Spring break of her freshman year took a toll on her. An explicit picture of her was spreading around the school. Her friend had mentioned seeing this image and she was distraught. There lied her bare body, in nothing but her undergarments. In the image, she was unconscious. The male that assaulted her lied behind her without a shirt and only a blanket covering him. He looked at her like she was a trophy, a prize. After hearing about this image, she finally went to the police. She wanted justice and to be heard. Both of which didn’t happen. 

 

She wanted to end this ongoing nightmare. Since the two people involved were minors, the police looked at it as revenge, not a rape incident. The police let him off with a warning and therapy. This is not what was supposed to happen. The girl also was given mandatory therapy time.
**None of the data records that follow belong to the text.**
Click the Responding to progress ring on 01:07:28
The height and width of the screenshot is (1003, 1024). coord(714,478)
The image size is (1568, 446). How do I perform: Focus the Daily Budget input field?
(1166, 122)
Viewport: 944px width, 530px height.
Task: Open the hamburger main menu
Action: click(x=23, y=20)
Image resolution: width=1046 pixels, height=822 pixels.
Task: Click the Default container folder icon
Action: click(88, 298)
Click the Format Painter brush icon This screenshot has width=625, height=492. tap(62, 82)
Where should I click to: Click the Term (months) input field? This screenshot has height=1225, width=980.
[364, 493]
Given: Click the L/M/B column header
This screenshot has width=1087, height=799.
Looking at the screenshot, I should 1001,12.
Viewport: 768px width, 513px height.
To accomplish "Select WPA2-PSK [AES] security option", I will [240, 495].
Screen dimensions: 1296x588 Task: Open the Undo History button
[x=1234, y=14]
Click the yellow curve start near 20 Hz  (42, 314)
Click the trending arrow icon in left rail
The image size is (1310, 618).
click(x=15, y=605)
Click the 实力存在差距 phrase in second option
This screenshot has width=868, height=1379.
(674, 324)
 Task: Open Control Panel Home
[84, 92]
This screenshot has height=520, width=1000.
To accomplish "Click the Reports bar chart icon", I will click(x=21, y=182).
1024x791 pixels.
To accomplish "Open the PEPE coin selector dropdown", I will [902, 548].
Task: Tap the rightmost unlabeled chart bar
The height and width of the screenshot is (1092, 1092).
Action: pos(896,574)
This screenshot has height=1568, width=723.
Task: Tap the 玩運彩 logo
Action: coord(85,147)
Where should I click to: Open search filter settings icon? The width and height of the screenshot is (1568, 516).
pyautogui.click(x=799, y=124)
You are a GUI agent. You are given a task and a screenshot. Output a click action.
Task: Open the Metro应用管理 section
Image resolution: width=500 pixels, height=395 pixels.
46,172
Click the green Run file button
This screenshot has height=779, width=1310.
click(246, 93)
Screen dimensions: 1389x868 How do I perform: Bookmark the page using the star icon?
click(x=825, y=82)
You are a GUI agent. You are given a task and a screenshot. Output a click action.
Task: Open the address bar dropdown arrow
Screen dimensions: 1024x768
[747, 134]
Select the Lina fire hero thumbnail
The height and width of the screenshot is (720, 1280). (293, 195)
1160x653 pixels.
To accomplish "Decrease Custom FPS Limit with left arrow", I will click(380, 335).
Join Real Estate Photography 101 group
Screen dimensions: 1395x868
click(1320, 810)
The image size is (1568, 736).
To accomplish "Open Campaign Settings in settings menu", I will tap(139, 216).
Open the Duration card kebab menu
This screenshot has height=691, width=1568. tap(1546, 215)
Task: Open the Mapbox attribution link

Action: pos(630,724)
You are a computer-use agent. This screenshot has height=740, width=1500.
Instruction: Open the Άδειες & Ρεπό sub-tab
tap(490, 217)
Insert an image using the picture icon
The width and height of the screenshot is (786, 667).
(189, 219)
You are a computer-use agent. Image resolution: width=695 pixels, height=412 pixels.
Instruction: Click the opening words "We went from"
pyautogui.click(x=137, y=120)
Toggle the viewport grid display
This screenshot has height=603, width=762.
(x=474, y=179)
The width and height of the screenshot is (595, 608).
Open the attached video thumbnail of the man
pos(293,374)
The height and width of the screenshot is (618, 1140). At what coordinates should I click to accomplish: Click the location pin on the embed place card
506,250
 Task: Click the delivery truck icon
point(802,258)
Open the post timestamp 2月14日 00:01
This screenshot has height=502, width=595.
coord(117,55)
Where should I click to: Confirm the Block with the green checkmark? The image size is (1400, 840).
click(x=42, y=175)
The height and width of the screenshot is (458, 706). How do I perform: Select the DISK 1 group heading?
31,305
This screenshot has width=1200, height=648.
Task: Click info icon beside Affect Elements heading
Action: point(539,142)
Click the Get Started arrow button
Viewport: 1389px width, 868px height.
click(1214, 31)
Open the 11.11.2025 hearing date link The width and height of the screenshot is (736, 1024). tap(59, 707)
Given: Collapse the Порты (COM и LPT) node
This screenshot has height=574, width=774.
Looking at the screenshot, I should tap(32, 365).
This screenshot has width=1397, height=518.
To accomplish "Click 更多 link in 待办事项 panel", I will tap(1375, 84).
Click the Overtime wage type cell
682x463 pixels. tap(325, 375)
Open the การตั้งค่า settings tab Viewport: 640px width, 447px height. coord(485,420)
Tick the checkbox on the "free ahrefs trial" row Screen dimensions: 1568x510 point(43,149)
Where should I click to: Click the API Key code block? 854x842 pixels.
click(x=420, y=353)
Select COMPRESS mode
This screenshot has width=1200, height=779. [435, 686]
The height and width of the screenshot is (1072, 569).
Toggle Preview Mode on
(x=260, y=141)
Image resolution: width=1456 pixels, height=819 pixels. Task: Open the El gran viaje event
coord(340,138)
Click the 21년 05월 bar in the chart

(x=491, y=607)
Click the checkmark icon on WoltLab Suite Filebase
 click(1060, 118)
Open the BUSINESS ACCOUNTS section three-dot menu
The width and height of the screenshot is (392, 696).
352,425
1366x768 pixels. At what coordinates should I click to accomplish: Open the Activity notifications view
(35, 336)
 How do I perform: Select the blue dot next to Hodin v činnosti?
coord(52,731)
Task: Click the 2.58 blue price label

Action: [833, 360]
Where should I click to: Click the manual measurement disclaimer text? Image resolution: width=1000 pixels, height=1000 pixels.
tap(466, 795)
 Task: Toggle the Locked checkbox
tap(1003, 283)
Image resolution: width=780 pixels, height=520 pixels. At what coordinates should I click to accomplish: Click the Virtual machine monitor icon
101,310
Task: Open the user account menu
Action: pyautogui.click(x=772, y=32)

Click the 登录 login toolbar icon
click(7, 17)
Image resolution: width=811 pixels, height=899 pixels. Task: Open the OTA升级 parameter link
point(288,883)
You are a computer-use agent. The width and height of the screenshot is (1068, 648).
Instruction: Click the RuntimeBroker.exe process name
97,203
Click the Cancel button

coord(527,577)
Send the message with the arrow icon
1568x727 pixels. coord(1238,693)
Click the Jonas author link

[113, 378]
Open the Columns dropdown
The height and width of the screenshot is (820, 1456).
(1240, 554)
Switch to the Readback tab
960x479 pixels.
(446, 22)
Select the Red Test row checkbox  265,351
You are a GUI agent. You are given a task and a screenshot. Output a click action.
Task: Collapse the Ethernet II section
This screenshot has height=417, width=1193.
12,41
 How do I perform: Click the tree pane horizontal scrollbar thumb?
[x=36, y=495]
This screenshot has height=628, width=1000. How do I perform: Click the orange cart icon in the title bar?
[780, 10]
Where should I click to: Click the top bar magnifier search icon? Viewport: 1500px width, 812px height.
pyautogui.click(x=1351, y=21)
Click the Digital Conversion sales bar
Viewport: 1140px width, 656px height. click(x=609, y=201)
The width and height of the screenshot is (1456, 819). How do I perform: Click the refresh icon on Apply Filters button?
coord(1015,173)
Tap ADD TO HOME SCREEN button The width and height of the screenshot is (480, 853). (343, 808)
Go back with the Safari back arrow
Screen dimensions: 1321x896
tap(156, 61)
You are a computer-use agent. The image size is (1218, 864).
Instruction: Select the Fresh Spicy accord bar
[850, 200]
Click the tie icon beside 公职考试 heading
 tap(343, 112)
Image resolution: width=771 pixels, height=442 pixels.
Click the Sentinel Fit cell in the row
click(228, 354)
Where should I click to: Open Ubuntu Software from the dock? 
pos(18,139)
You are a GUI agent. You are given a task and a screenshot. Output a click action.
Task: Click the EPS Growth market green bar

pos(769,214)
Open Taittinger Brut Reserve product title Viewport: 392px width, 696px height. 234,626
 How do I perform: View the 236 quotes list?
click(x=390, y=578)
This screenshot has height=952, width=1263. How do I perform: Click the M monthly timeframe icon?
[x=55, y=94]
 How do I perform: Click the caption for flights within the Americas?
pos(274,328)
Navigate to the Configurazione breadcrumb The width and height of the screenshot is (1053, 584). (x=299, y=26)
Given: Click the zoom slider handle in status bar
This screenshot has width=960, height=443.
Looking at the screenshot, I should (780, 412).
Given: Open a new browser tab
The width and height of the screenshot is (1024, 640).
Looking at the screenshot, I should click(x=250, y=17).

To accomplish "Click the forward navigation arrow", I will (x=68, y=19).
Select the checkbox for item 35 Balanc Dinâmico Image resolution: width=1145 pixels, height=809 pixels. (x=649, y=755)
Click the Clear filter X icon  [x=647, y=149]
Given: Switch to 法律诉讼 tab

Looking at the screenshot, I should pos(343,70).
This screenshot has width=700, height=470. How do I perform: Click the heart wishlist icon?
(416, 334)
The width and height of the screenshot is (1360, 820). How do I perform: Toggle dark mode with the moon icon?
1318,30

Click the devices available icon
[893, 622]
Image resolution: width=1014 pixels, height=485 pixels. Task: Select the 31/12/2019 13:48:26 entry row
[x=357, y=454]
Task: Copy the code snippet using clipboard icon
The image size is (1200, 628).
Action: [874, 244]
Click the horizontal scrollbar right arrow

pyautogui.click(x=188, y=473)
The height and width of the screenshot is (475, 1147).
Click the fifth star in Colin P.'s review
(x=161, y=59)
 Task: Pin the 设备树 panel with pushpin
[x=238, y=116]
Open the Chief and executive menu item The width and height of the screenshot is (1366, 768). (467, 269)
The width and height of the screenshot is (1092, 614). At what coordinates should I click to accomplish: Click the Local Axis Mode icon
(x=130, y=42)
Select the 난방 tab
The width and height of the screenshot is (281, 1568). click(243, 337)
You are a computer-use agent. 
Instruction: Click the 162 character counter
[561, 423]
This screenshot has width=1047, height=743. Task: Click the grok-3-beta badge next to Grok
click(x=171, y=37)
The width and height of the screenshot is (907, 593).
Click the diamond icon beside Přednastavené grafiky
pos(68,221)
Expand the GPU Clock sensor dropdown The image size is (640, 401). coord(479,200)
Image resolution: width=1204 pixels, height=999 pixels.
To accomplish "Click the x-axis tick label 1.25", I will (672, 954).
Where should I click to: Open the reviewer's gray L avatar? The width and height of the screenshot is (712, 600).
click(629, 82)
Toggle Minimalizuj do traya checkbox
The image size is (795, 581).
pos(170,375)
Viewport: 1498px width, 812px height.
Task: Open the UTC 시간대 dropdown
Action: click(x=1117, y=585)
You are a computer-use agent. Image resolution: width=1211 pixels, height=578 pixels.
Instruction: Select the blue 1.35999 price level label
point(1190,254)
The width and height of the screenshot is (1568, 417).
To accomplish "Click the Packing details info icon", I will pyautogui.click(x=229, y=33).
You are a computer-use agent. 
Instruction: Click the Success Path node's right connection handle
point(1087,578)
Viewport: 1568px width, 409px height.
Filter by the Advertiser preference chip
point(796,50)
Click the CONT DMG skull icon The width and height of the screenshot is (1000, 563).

The police threatened her with a charge of false rape allegation if she did not go to these therapy sessions. Now, this is horrendous. There was more than enough evidence to support her case and prove that this was a true incident. Police are supposed to be there to support their communities, not file falsely against them. Her case did not make it to court. 

 

To this day, she has frequent nightmares of this male holding her down. She suffers from PTSD and anxiety due to the incident. She experiences frequent panic attacks. She did not want attention, and she felt as if no one would believe her. This experience caused her to lose friends and start her high school career off alone. In 2020, she spoke about her story on social media. This was big for her. She still struggles with the pain, but she wants to be an influence to other females going through it. She wants to voice her opinions to remind the survivors that they are not alone and it is not their fault.

 

Along the way, there have been things that have helped her cope with the trauma. These things include: breathing exercises, looking in the mirror and repeating positive things about herself, positive reinforcement with her friends, making a schedule of how she wanted her day to go, tracking feelings, making time for herself, and participating in community work. 

 

This student wanted people to know that sexual violence is not the survivor’s fault and it does get better eventually. She also voiced that other people and rape do not define those who experience it. 

“Rape doesn’t limit you from doing anything, its what you do with yourself afterward that counts” 

The biggest thing she had to say is watch for the people that are close in your life, they tend to be the ones that commit rape, not strangers. Additionally, wearing revealing clothing does not give someone a more likely chance of being raped. She advocates being aware of surroundings and what people are doing to drink. 

 

She is a survivor.

 

Not only this month, but every other month of the year, be aware of others. Watch for warning signs. Check up on loved ones. Those going through this, remember, YOU ARE NOT ALONE! and IT IS NOT YOUR FAULT! Stand up for yourself and those who may be suspected of going through it. Experiencing something out of the ordinary? The National Sexual Assault Hotline is (800)656-HOPE.